[Page]:
Materialized View Definition and Construction Cost Consideration:
- The closer the materialized view definition is to the original query, the better the query acceleration effect, but the lower the generality and reusability of the materialization, meaning higher construction costs.
- The more general the materialized view definition (e.g., without WHERE conditions and more aggregation dimensions), the lower the query acceleration effect, but the better the generality and reusability of the materialization, meaning lower construction costs.

Note

Control of Materialized View Quantity: More materialized views are not necessarily better. Constructing and refreshing materialized views requires resources. Materialized views participate in transparent rewriting, and the CBO cost model needs time to select the optimal materialized view. In theory, the more materialized views, the longer the transparent rewriting time.
Regularly Check the Usage Status of Materialized Views: If not used, they should be deleted in time.

[Material shown]:
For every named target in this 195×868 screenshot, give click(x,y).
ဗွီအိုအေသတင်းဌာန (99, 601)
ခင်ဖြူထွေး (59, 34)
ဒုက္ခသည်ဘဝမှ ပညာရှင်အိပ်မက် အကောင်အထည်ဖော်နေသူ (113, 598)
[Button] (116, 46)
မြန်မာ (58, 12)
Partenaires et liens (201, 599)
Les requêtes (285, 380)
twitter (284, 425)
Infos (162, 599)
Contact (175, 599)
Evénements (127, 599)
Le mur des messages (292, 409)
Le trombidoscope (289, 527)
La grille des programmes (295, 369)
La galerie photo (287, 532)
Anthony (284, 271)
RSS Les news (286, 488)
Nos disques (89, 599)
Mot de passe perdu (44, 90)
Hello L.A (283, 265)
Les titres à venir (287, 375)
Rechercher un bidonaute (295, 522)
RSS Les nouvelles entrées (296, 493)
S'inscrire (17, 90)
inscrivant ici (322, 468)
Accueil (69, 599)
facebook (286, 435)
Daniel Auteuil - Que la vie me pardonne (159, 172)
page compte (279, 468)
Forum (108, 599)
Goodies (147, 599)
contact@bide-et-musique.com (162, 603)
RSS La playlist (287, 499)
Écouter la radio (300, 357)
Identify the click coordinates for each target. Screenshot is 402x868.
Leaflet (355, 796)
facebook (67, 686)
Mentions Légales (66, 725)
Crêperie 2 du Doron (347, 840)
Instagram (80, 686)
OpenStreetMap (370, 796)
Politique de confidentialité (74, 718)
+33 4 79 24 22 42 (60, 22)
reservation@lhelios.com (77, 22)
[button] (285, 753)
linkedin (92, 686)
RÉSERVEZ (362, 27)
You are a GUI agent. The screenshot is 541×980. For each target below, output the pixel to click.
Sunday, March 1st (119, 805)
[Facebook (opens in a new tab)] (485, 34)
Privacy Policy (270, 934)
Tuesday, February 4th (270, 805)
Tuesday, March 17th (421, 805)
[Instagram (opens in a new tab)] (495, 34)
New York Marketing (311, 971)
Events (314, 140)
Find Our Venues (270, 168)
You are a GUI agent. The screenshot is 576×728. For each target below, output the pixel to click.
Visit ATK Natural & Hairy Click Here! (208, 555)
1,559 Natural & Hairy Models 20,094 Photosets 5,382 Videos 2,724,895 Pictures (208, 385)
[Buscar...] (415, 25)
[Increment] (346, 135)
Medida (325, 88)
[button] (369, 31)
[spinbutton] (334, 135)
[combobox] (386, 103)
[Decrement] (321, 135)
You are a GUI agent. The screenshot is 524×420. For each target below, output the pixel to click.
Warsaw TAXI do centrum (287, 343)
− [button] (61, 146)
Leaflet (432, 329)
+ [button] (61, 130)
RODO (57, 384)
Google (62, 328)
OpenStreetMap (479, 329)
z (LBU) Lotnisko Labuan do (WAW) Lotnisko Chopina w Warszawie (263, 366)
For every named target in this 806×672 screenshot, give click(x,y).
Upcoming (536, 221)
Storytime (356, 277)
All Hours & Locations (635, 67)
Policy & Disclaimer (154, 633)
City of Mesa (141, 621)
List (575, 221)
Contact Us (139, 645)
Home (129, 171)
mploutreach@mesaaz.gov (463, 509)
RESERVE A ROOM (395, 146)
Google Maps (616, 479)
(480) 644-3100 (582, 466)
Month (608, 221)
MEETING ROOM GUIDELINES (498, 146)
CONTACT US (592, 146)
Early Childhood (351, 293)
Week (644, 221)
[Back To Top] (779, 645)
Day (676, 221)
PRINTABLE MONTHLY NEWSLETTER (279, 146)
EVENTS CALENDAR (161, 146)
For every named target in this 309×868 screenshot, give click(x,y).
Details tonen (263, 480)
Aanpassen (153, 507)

[Instructions for the task]:
According to the materialized view guidance, why is having more materialized views not necessarily better? Answer in one to three sentences. The entries were taken from a different source than the materialized view guidance.

[Answer below]:
Building and refreshing materialized views uses resources. Because they also take part in transparent rewriting, the CBO cost model needs time to choose the best one. In theory, more materialized views mean a longer transparent rewriting time.